Although November sees fewer humans in and around Baker, it’s the time of year when thousands of sheep return to the valley. Snake Valley, the long valley that contains Baker and several other small communities, has long been an important wintering location for sheep. In the old days, it was a contest to bring sheep from more populated areas along the Wasatch Front in Utah to the isolated areas near Baker. There would be one or two sheepherders for each 2,000 sheep, and they wanted the best grazing spots. A sheepherder would live out of his wagon, going to a rural store every few weeks to get supplies. His only other contact was with the sheep, his horse and his dogs. Talk about a solitary life.

Sheep crossing highway near BakerToday, most of the rural stores have closed and better transportation exists, but it’s still a fairly solitary life for sheepherders. Not many people want to do it, and sheep operators often have to recruit men from other countries to be sheepherders.
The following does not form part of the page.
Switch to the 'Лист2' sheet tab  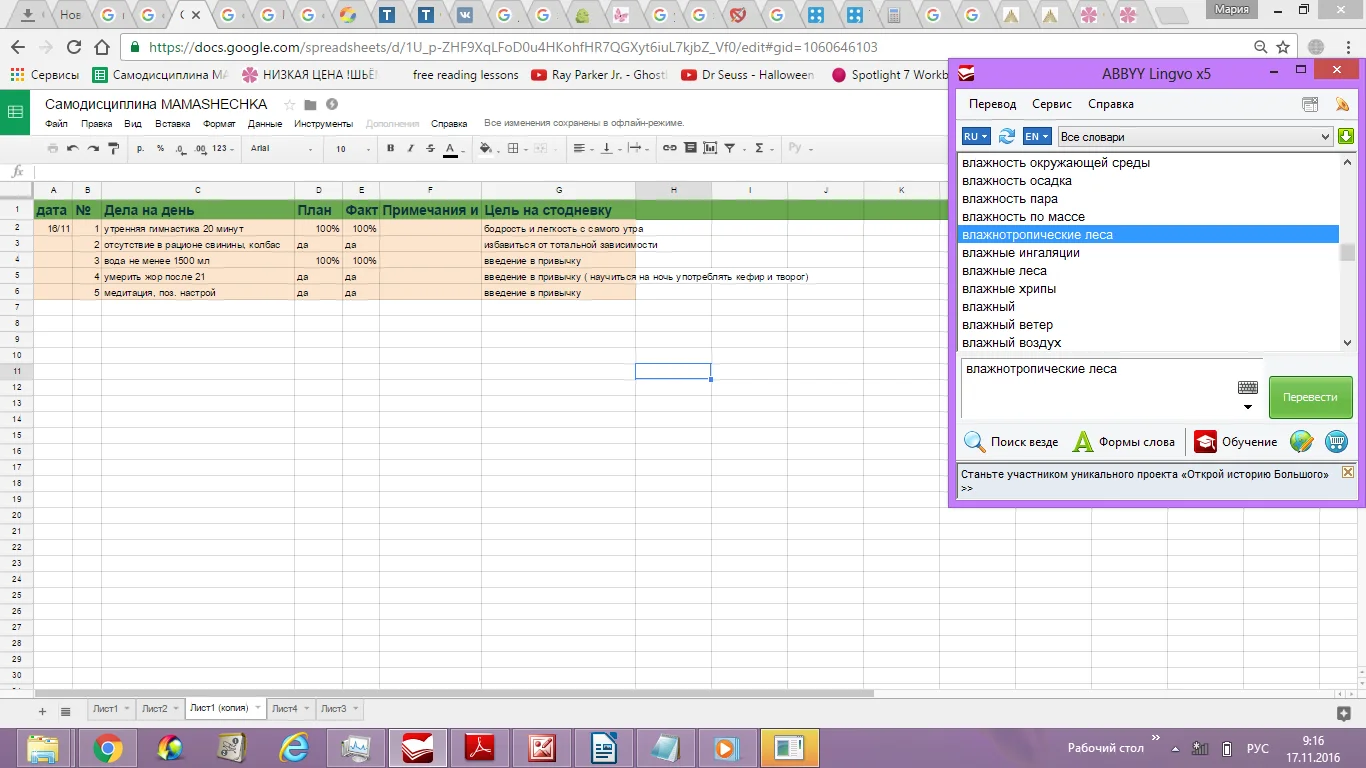click(155, 709)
For many decades Basque sheepherders dominated the industry, but today it’s mostly Peruvians. They often spend a year or two watching sheep before they go back to see their families.

If you see a flock of sheep, take a close look. Do you notice a few brown ones? The sheep owner usually puts in one brown sheep for every 25 or 50 white sheep so they can be counted more easily. Also, an occasional sheep has on a sheep bell, ringing loudly as the sheep moves, so that the sheepherder can follow the sheep by sound.
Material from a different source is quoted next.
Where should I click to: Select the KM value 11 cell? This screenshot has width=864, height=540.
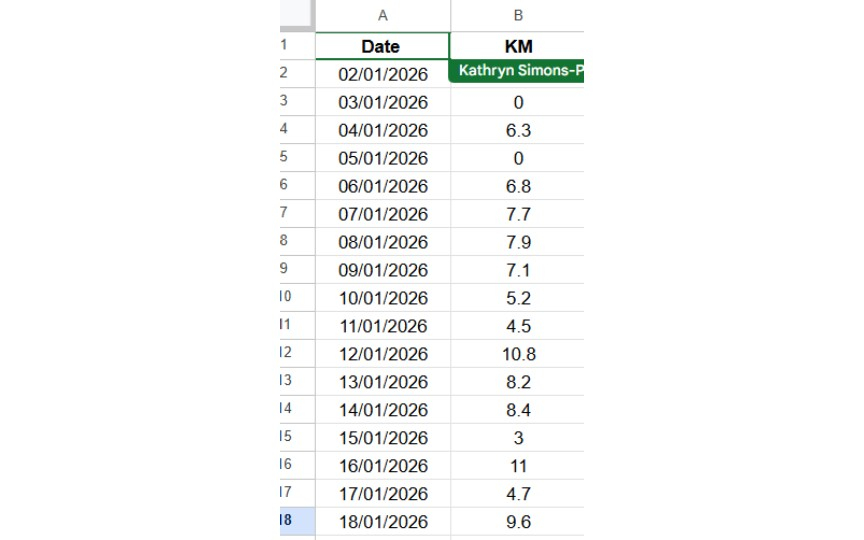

Big white dogs with the sheep are sometimes referred to as livestock guardian dogs. The most common types of sheep dog in this area are the Great Pyrenees and the Akbash. They are strong and loyal, and they always stay with the sheep, protecting them from predators like coyotes. They also protect them from strange humans, so it’s never a good idea to get out of your car near a big sheep dog.

What else is going on in Baker in November?
Well, November First is the time-change, and the shorter days mean things are really slowing down in Baker. This is a time to cherish the cooler nights and crisp days. Many of the local businesses are closing up for the season, but there is still lodging, food, and gas available in town year-round.

There are some special events in Baker that the town is looking forward to. The school Harvest Festival will be held Friday, November 13 at 5:30 p.m. at Baker Hall (the pink building in town). It’s a potluck dinner and then an auction to raise money for the local schools.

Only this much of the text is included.